Is Mrs. Pelosi smelling the smoke of a distant fire that may be heading her way?
Alexandra Pelosi is suggesting that maybe her mother has served her country enough.
She would retire right now, if the donors she has didn’t want her to stay so badly. They know she wants to leave, though. They think she’s destined for the wilderness. She has very few days left. She’s 71, she wants to have a life, she’s done. It’s obligation, that’s all I’m saying.
So, if this is correct, Mrs. Pelosi is only staying in congress out of a sense of deep obligation. She’d really like to put down her heavy burden and just have a normal life, now. Or at least as normal a life as a person can have, when she is used to days like this:
Nancy Pelosi and her husband were parties to a dozen or so IPOs, many of which were effectively off limits to all but the biggest institutional investors and their favored clients. One of those was a 2008 investment of between $1 million and $5 million in Visa, an opportunity the average investor could not have bought, begged, or borrowed his way into — one that made the Pelosis a 50 percent profit in two days. Visa, of course, had business before Speaker Pelosi, who was helping to shape credit-card-reform legislation at the time. Visa got what it wanted. The Pelosis have also made some very fortunate investments in gas and energy firms that have benefited from Representative Pelosi’s legislative actions.

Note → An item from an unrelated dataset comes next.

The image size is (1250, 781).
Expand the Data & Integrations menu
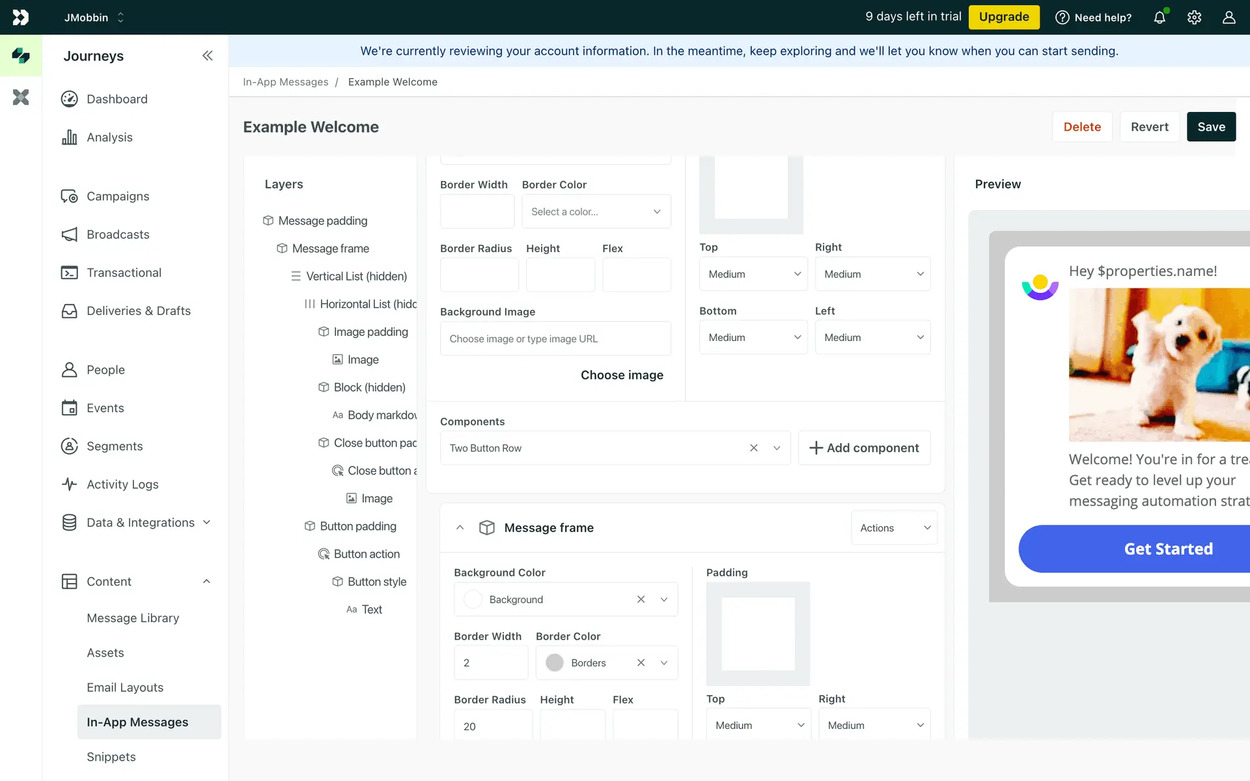point(206,523)
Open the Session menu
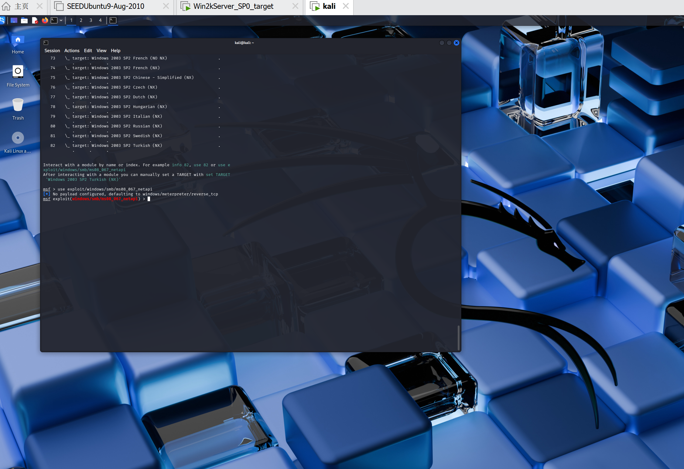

The Pelosis made a million bucks off a single deal involving OnDisplay, the IPO of which was underwritten by investment banker William Hambrecht, a major Pelosi campaign contributor. Writes Schweizer: “The same Bill Hambrecht went before the House Finance Committee, chaired by Barney Frank, a Pelosi ally, to push for a change in the registration process for stock IPOs, an exemption called Regulation A. Under current law, a company that plans an IPO of less than $5 million in stock gets an exemption from detailed reporting. Hambrecht wanted the exemption raised to $30 million, which would greatly benefit his business, making IPOs easier, quicker, and far less expensive. As the hearings began, Congressman Frank said, ‘I should note also that it was Speaker Pelosi who first called this to our attention earlier in the year. It is something that the speaker has taken a great interest in.’”

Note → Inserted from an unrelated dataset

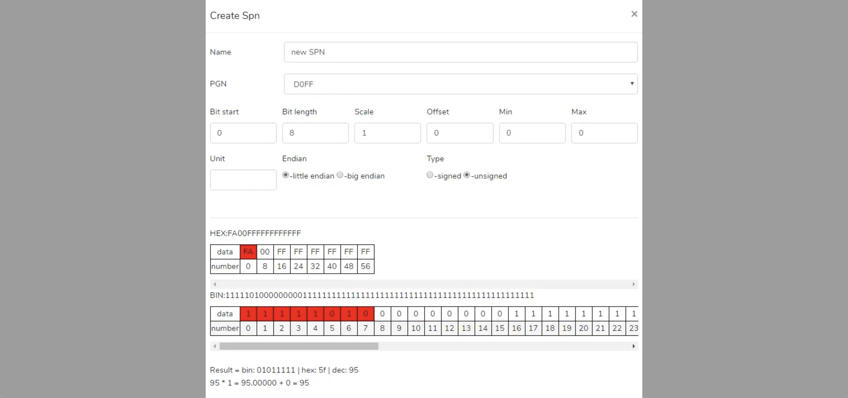Click the Bit start input field

coord(243,133)
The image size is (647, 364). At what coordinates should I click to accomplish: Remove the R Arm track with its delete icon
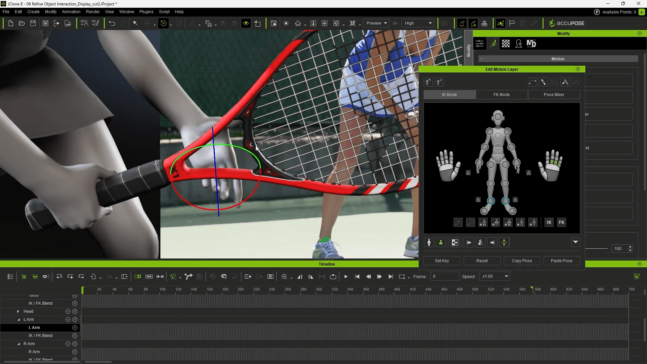coord(75,343)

I hate to sound presumptuous, but Madam Speaker, on behalf of many, may I say let-not-your-heart-be-troubled about relieving yourself of obligations you have more than met. Besides, if you stay much longer in congress, someone in power, somewhere — or perhaps maybe even someone in the mainstream press — may finally be inclined to launch some sort of investigation into your extremely profitable tenure in congress.
If you feel you must go, please don’t remain — burdened and unhappy — for our sakes. As Dr. Seuss said to Marvin K. Mooney, “just go, go, go, please do, do do.”
And don’t let the screen door hit you on the way out.
UPDATE: Pelosi’s office disputes Alexandra Pelosi’s claims. Naturally. Alexandra is not denying what she said. I’m getting bored. Tell me when she goes.